I've done CO2 once before and haven't messed with it in a few years since I moved and didn't have room for a tank over 10g. Recently set up this 40g breeder maybe 3-4 weeks ago, set up CO2 about 2 weeks ago and think I'm pumping somewhere between 2-3 bubbles per second through an atomizer diffuser on one side of the tank. For fear of losing any fish I have had a sponge filter with an airpump hooked up on the opposite end of the tank as the CO2. I am dosing EI method and I can give more specifics of how much of what I'm putting in when I get home as I'm posting on my lunch break here at work, let me know if what exactly I'm dosing would help out. However my question is more about the bubble sponge filter. Should I have it? Recently my java fern (which is probably the one plant thats stayed with me through every single tank I've ever had because even I can't accidentally kill this stuff) has started to get what I believe is staghorn algae. Branching dark black algae on the ends of the leaves (can take a picture sometime soon and post it if necessary to identify).

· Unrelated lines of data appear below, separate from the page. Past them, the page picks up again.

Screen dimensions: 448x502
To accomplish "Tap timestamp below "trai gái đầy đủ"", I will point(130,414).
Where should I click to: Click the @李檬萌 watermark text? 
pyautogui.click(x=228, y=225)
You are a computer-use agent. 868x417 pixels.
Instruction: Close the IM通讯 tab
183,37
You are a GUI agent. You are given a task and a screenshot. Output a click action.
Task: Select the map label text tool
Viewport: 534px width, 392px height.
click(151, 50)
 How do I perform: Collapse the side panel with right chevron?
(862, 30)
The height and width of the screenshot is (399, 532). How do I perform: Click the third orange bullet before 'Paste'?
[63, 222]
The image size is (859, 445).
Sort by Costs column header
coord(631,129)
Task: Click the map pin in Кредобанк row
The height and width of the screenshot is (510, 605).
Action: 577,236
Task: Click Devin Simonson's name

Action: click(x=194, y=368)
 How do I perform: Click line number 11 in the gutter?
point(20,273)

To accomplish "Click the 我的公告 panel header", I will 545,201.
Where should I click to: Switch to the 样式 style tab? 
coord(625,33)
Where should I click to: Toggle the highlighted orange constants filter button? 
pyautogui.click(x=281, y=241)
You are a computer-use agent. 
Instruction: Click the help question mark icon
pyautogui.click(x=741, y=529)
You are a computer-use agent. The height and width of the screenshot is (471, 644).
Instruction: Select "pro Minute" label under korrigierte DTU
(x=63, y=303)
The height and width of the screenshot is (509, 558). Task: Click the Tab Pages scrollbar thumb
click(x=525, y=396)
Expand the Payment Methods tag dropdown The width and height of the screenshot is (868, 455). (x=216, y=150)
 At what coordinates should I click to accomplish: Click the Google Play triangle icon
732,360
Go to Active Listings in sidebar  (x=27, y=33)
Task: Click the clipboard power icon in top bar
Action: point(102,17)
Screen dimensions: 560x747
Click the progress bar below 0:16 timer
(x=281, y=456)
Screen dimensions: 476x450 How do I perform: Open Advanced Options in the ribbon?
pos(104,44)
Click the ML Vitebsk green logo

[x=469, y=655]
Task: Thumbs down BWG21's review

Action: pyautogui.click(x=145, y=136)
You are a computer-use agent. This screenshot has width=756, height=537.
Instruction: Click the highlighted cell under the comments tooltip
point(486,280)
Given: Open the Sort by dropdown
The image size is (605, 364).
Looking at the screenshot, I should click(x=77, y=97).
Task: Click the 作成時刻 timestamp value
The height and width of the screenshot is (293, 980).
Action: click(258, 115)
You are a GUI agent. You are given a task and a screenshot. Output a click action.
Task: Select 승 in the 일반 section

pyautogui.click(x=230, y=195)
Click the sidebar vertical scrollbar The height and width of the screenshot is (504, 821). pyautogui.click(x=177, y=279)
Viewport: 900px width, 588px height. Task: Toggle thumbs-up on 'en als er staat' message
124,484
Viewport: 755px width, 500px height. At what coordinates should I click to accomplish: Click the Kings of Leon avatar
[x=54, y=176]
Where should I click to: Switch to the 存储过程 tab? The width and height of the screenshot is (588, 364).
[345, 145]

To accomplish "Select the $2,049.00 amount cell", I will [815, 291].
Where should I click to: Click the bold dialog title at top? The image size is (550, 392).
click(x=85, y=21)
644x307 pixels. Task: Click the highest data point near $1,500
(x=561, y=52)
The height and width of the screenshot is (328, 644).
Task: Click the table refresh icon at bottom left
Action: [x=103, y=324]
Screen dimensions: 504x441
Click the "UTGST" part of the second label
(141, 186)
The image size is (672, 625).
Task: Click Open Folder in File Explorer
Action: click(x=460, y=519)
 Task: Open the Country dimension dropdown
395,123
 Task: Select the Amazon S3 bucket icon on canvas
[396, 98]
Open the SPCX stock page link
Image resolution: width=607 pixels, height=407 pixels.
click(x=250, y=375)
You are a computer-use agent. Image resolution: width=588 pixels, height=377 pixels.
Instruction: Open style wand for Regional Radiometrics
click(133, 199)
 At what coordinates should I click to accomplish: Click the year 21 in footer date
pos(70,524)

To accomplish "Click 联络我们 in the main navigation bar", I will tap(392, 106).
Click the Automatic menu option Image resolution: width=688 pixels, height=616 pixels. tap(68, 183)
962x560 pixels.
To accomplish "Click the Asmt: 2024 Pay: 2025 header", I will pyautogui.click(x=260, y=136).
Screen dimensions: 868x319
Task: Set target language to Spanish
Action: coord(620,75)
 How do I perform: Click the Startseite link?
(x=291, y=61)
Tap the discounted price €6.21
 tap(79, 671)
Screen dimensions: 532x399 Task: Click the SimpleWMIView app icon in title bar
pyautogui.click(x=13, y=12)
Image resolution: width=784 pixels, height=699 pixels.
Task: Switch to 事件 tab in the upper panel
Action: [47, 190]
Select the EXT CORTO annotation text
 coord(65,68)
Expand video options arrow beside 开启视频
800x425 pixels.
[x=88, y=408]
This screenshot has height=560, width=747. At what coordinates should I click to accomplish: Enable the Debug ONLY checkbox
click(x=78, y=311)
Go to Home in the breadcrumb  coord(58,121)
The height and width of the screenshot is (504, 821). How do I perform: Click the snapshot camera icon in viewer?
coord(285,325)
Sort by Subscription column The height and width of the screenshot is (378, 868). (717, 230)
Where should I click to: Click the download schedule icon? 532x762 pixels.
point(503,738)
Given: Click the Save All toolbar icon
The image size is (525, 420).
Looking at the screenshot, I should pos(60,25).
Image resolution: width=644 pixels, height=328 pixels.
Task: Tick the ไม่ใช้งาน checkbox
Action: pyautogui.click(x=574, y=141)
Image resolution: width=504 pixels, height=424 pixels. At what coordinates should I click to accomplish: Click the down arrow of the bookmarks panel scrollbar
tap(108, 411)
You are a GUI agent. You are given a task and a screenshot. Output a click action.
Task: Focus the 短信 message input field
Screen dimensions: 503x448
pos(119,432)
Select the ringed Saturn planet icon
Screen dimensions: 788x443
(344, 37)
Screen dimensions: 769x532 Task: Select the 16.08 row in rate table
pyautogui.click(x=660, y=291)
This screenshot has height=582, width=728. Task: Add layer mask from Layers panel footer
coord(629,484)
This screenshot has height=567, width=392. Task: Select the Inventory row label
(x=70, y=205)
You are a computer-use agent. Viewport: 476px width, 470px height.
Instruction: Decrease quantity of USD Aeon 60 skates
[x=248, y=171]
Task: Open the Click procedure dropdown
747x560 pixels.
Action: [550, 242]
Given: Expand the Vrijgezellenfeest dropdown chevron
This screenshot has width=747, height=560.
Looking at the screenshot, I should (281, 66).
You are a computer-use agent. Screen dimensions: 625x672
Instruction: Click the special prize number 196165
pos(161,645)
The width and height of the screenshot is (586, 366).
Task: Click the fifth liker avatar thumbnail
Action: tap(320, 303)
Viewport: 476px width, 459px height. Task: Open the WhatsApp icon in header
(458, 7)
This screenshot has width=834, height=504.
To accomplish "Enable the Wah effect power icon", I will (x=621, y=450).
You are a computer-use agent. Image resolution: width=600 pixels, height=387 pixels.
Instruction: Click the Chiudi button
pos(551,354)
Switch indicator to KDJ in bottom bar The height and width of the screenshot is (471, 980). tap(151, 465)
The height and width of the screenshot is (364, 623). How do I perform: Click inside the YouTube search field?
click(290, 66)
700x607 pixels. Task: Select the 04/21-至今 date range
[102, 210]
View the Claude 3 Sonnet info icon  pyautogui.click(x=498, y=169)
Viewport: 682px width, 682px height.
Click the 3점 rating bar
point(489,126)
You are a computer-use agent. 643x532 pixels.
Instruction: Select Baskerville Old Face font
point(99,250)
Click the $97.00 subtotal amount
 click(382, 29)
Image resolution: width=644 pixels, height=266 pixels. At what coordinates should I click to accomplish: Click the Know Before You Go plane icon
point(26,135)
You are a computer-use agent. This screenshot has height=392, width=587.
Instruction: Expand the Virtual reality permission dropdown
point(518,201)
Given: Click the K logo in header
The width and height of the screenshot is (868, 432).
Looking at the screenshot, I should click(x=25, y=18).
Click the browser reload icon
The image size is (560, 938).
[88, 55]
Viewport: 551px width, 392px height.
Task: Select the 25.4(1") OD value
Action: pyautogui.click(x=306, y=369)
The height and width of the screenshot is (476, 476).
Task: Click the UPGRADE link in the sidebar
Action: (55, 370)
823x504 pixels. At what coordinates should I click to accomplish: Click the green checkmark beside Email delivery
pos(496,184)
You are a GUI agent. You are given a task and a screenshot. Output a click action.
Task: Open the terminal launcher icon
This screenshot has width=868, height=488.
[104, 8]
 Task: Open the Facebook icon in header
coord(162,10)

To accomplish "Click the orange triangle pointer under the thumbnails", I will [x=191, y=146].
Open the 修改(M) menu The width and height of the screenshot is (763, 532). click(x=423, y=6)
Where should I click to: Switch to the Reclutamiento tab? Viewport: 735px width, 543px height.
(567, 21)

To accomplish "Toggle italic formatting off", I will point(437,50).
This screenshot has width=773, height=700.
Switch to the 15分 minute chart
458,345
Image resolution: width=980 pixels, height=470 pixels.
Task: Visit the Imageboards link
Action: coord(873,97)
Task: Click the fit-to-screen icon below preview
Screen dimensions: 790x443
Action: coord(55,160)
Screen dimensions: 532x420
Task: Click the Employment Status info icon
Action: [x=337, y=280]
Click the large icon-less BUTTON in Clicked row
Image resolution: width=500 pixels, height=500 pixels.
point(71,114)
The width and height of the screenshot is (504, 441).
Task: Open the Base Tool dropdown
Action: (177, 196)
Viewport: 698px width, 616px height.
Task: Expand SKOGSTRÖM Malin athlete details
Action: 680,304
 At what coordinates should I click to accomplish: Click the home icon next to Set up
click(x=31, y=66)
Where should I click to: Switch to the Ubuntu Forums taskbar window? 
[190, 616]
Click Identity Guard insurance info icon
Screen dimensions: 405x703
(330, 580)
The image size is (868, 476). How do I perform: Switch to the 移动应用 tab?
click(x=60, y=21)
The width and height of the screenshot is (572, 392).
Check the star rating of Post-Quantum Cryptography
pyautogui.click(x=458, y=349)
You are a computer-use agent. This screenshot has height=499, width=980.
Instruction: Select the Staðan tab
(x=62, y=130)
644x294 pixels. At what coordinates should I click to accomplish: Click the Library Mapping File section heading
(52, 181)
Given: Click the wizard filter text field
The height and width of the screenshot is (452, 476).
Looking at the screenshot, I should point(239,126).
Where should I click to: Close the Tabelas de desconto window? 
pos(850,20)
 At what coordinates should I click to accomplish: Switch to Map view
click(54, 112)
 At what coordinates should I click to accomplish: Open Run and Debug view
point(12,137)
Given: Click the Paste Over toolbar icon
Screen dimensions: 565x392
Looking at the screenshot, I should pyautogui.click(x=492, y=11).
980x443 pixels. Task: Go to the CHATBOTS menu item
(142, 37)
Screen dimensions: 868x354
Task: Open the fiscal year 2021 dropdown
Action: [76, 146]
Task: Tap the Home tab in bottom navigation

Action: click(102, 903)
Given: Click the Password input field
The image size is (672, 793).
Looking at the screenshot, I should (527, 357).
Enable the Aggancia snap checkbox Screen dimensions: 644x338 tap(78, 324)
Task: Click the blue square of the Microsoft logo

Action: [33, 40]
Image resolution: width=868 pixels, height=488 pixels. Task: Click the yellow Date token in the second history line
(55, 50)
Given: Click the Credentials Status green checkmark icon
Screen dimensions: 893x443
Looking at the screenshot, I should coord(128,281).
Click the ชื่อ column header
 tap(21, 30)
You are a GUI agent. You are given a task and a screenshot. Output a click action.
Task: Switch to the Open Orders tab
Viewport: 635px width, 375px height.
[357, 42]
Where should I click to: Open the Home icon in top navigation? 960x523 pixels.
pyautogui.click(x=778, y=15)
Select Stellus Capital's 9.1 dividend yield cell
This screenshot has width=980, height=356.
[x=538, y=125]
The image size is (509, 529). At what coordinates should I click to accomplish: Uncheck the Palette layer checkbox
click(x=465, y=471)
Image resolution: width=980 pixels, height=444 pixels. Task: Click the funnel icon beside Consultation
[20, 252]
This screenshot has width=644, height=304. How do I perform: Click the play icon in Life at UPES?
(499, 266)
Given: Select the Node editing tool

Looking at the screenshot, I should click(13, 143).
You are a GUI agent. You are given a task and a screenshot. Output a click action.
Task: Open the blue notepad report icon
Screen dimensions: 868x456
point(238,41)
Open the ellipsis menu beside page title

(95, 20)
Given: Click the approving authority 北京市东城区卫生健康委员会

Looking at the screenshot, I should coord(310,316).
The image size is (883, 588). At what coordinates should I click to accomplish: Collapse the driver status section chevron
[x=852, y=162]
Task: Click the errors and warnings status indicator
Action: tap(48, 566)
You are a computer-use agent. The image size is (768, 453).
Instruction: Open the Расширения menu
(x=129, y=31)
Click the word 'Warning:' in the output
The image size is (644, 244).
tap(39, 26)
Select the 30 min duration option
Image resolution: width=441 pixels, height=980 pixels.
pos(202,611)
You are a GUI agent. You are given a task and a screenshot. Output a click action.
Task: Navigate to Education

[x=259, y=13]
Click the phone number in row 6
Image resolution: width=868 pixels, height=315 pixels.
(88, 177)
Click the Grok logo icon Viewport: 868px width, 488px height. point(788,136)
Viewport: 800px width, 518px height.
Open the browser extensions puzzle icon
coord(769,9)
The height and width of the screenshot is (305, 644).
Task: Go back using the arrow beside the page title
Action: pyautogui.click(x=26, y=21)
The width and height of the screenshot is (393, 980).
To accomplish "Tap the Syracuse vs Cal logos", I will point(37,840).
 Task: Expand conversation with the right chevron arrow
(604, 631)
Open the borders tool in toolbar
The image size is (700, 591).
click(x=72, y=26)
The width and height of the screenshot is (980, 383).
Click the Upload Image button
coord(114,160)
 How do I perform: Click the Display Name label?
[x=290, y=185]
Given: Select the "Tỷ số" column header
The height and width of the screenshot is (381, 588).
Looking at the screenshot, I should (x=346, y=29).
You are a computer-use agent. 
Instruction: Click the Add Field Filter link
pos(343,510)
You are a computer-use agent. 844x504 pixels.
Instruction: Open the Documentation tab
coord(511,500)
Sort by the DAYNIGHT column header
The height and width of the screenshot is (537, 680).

This java fern is really close to the sponge filter that is hooked up to the air pump. I'm curious if the reason that I'm getting this algae is because of CO2 being lost into the air because of the pump? I really only see this algae near and around the sponge filter. The tank itself is open style with 2 canister filters meant for 75+ gallon tanks. The flow around this area of the tank isn't strong either (except from the bubbles of the sponge filter) so thats another thing that had crossed my mind. Just two days ago is when I started dosing more of the fertilizers (trace and a tiny bit of iron on top of that) because I was waiting on the shipment and also two or three days ago I increased how much co2 I'm putting in the tank up from about 1 bubble per second to between 2-3. 
Sorry for this long winded post here. I guess the TLDR version is I have co2 injection and a bubble filter do I need the bubble filter or can I remove it without the fish running out of air at night time? (I do have a timer that I could set the bubble filter to run at night time only maybe that would be a good solution...?)


----------